The mother of Kenneka Jenkins questions whether the 19-year-old had the strength to open the heavy door of a walk-in freezer where she was found dead Sunday at a Rosemont hotel.
“She could barely hold herself up,” Tereasa Martin said, referring to a hotel surveillance video on which police told her the teen appeared to be drunk. “She needed a wall for support. How did she find the strength to unlock both of the double doors?”
Martin, who lives on Chicago's West Side, said she works at a cafeteria that uses “double-deep freezers” similar to the one at the Crowne Plaza Chicago O'Hare in Rosemont where Jenkins died.
Witnesses last saw Jenkins at a party on the ninth floor of the hotel that stretched from Friday night into Saturday morning. She texted her sister at 1:30 a.m. Saturday.
Jenkins' friends, who had her cellphone, reported her disappearance to Jenkins' mother after 4 a.m. Saturday. Martin said she called police soon after.
The Rosemont Police Department entered Jenkins into LEADS, the Law Enforcement Automated Data Systems, as a missing person at 1:16 p.m. Saturday, about nine hours after her friends reported her disappearance.
Another 12 hours passed before somebody, as yet unidentified, discovered Jenkins' body in an empty but operative freezer. She was pronounced dead at the scene shortly before 1 a.m. Sunday, the Cook County medical examiner's office reported.
Martin said a quicker search would have made a crucial difference.
“I know it for a fact,” Martin said.
Martin and her fiance, James Lemont Coleman, spoke to Chicago news media Monday in the parking lot of the Rosemont Theatre, across the street from the Crowne Plaza.
“I know for a fact that she would have survived if they had gotten on it sooner,” Martin said.
A spokesman for the Rosemont Police Department Monday declined to comment other than to say the investigation into Jenkins' death is continuing.

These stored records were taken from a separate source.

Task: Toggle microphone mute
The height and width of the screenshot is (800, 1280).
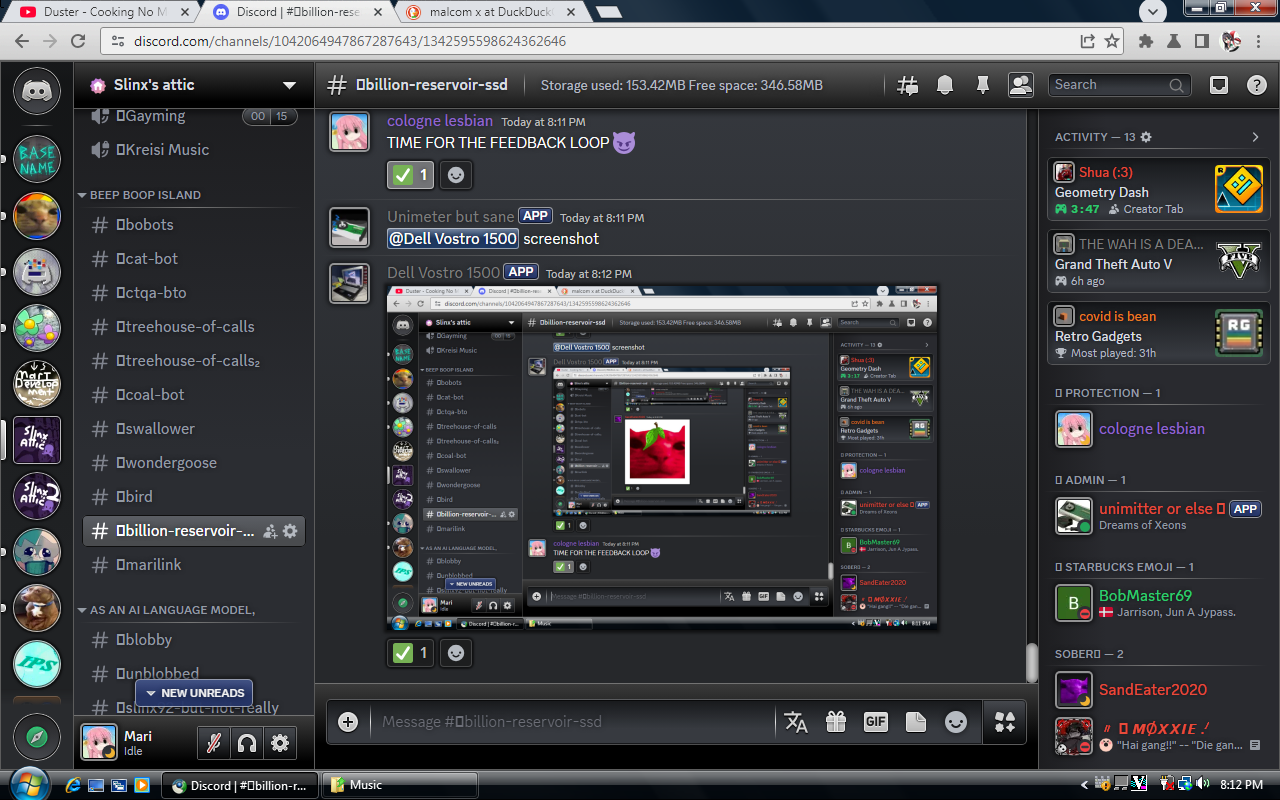Action: [213, 743]
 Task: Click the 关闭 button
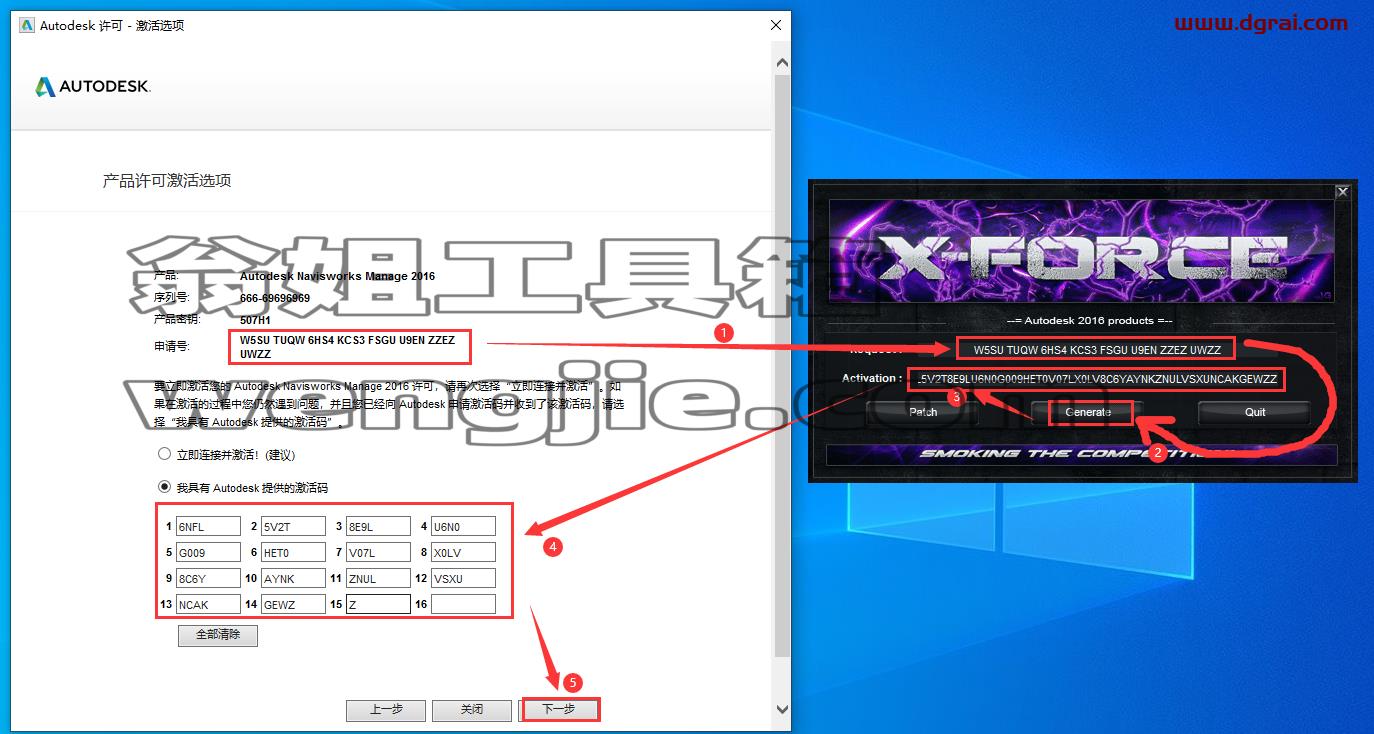point(472,709)
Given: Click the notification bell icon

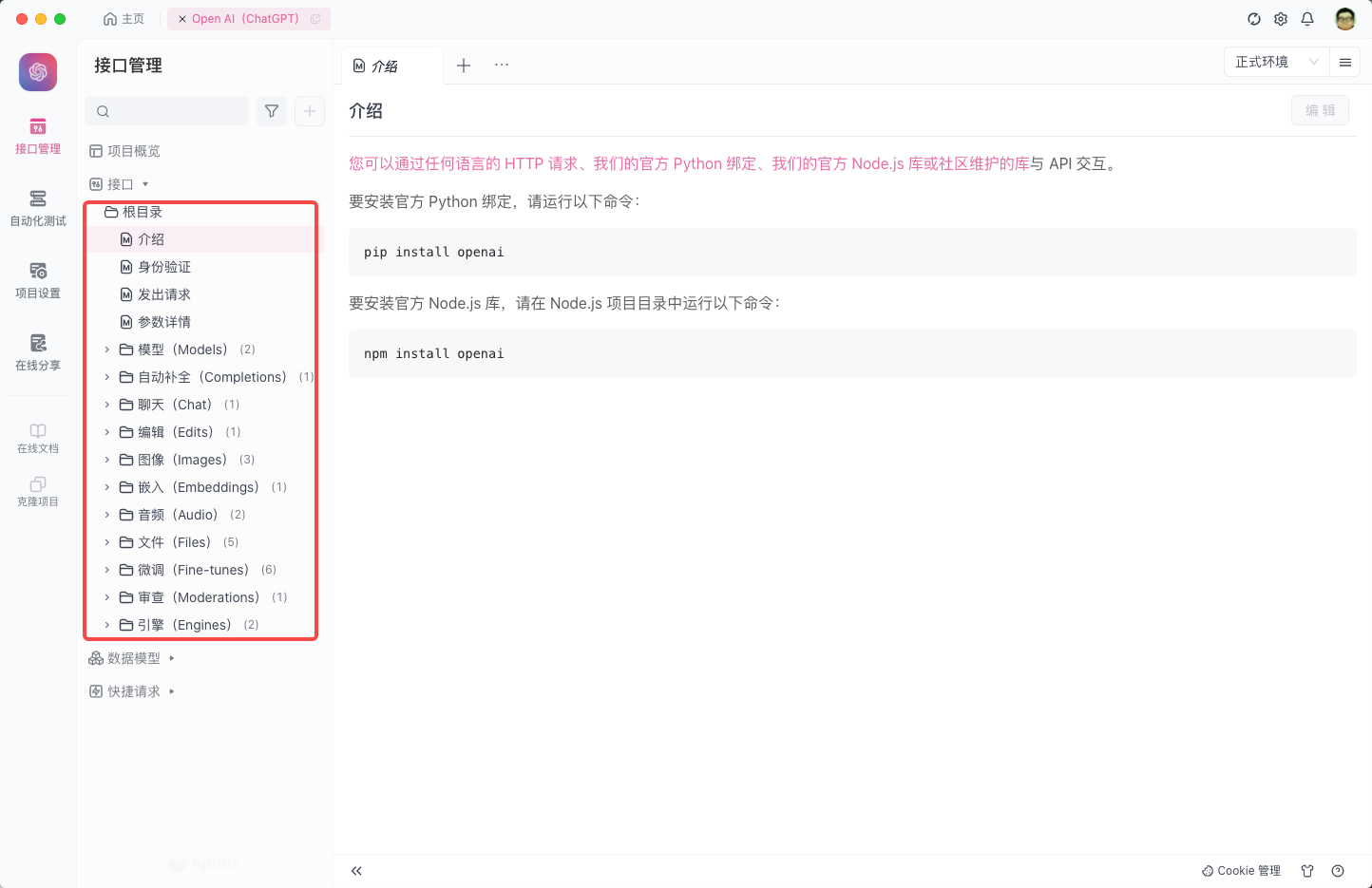Looking at the screenshot, I should coord(1307,18).
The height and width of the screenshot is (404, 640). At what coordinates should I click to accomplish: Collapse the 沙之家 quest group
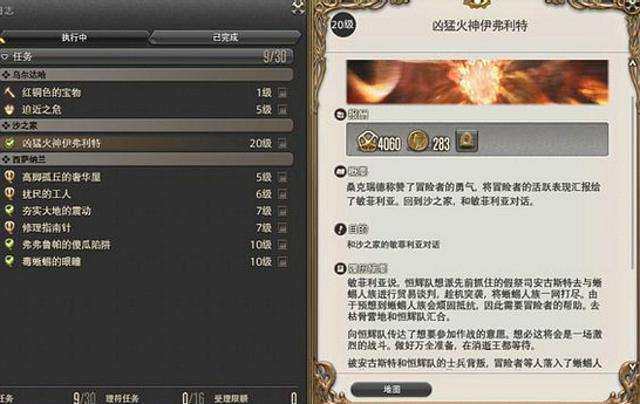pos(147,126)
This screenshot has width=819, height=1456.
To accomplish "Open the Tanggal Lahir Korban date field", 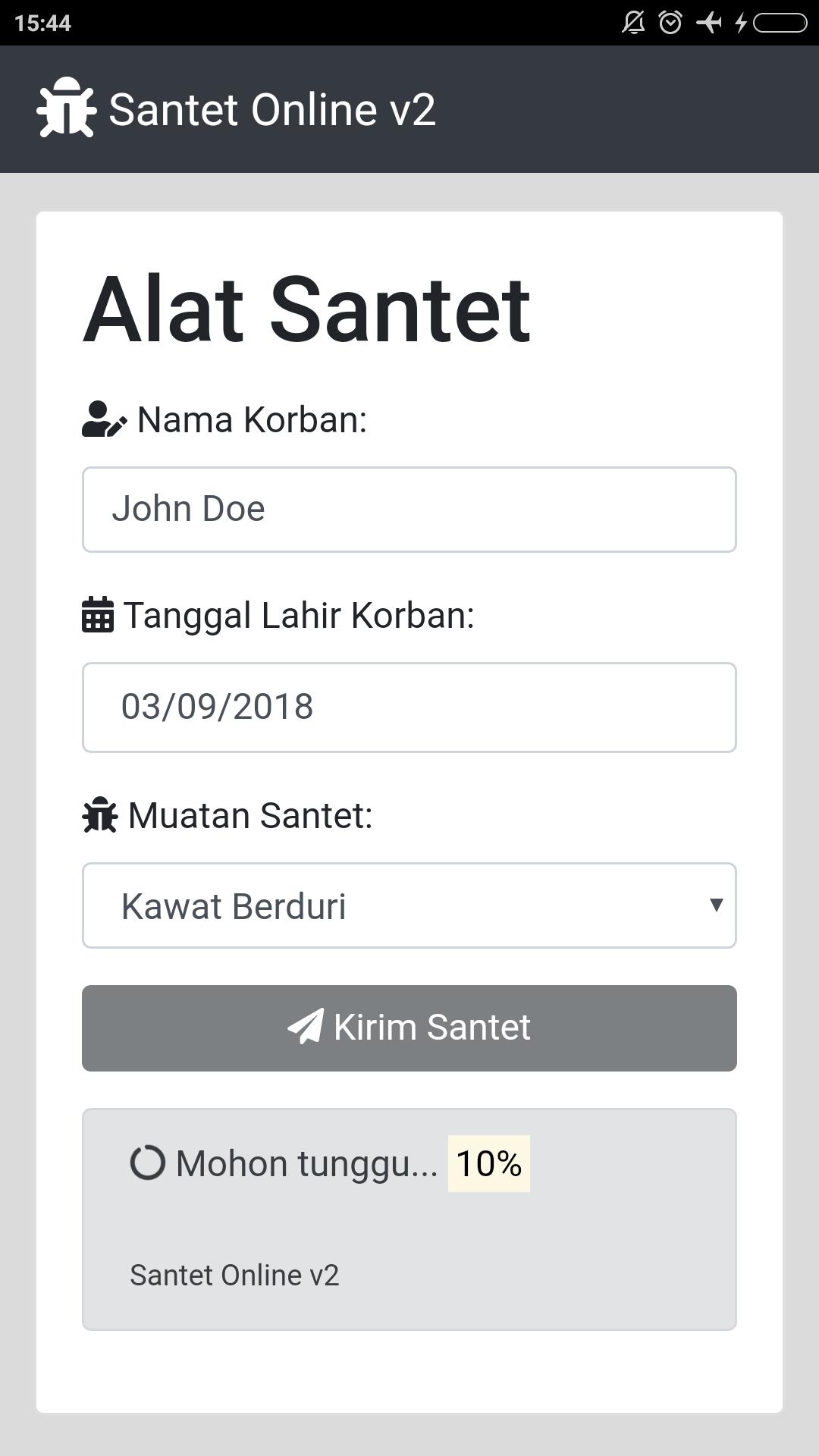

Exactly how and when Jenkins died have yet to be determined. A spokeswoman for the Cook County medical examiner's office Monday said that it will “a few weeks” before the cause of death can be determined and that cases like this typically take a long time to reach a conclusion.
Martin said she was aware police are looking into a video posted on Facebook featuring a woman in sunglasses talking directly into the camera lens. The video purports to have Jenkins in the room with other people.
“There's more to it,” Martin said. “Somebody's got to know something. Everybody's there but my daughter. I don't see her.”
Asked if she had anything to say to the investigators, Martin said yes.
“My message to the police is, what happened to my daughter? Help me find out what happened to my child.”